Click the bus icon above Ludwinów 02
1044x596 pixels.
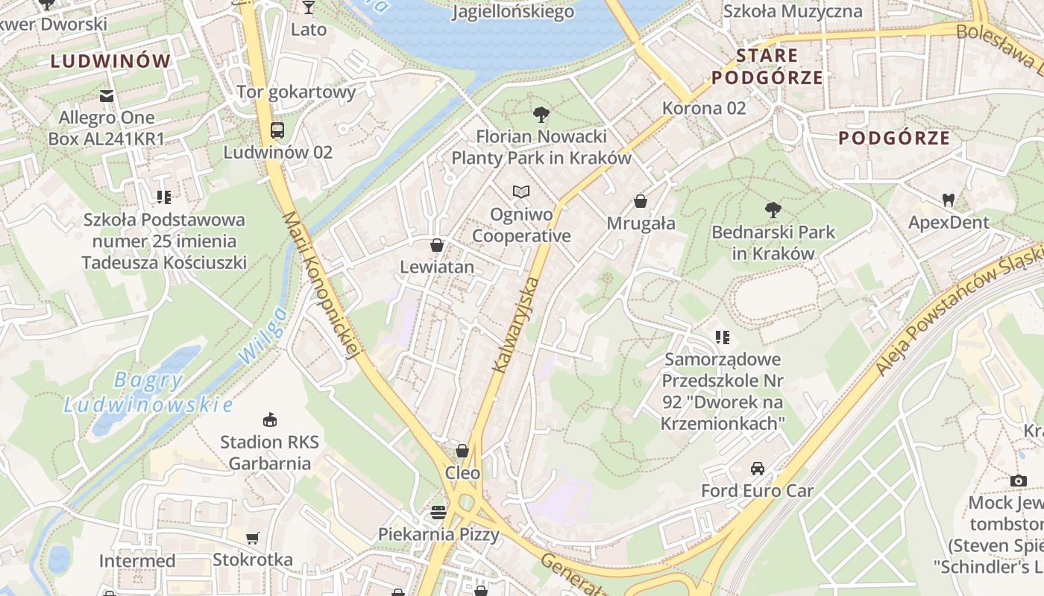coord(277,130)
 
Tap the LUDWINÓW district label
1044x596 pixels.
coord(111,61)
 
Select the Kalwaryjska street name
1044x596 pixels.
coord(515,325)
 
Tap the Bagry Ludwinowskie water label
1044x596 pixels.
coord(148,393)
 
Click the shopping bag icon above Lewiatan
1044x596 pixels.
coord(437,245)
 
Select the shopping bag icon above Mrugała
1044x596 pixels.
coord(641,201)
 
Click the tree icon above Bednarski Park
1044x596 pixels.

○ ○ ○ ○ ○ ○ ○

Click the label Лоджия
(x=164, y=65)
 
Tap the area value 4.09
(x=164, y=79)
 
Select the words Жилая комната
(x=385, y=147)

○ ○ ○ ○ ○ ○ ○

» **What you have to do**: Copy out the entries above word for word, from the line containing "Tap the Bagry Ludwinowskie water label" to the line containing "coord(641,201)", including both of those lines.

» **Right answer**:
Tap the Bagry Ludwinowskie water label
1044x596 pixels.
coord(148,393)
 
Click the shopping bag icon above Lewiatan
1044x596 pixels.
coord(437,245)
 
Select the shopping bag icon above Mrugała
1044x596 pixels.
coord(641,201)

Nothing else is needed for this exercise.